CybercentreCanada / assemblyline

AssemblyLine 4: File triage and malware analysis
https://cybercentrecanada.github.io/assemblyline4_docs/
MIT License
235 stars 14 forks source link

FrankenStrings URL extraction seems to trim URLs on char 0, even when it's not a binary file #229

Closed kam193 closed 3 months ago

kam193 commented 4 months ago

Describe the bug I've just observed that FrankenStrings started to trim URLs when they have a 0 inside. It looks like an attempt to fix extraction from binaries where URLs often weren't properly trimmed, but applied to text files results in too early trimming.

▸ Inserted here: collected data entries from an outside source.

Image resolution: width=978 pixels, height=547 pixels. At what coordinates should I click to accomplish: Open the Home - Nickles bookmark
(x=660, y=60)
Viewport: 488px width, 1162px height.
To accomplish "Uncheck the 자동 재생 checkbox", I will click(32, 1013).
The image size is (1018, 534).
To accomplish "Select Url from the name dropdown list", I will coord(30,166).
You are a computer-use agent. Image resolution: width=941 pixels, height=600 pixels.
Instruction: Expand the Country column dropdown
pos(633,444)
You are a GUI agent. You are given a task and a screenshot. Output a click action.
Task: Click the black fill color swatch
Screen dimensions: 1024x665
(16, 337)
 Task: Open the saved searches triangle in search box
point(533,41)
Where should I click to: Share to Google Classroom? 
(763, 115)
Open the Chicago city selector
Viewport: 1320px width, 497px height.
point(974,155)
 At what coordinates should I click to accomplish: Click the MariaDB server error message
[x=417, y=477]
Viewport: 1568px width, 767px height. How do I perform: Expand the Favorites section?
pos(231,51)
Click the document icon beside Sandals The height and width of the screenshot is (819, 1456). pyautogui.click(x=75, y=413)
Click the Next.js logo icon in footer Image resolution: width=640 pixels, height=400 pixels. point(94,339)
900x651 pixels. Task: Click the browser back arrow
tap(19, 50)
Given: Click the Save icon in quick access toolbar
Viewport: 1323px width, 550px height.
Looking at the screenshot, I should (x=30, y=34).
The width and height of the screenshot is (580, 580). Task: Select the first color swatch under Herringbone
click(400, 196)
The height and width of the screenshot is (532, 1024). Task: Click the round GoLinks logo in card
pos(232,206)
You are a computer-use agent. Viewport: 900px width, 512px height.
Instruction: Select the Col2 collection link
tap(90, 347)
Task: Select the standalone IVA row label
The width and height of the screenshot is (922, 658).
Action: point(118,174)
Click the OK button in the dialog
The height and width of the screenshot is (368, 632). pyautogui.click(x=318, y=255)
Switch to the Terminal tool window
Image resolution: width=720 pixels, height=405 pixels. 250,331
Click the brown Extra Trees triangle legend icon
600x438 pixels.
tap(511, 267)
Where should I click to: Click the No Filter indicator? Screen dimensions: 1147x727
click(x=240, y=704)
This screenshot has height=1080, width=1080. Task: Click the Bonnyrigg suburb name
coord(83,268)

To Reproduce Steps to reproduce the behavior:

  1. Upload a file with an URL like https://some.doma.in/pathwith0butnotended, a real example: utils.py.zip (pass: zippy, it contains a Discord webhook)
  2. Wait on results.
  3. See the URL extracted as https://some.doma.in/pathwith

Expected behavior The full URL is extracted.

Screenshots obraz

Environment (please complete the following information if pertinent):

Additional context

cccs-jh commented 4 months ago

You are exactly right, this is a false positive from a recently implemented pascal string check. I'll change it so it only runs on data files.

cccs-rs commented 3 months ago

This should be resolved in version 1.3.5 of the multidecoder package and in the latest stable release of Frankenstrings.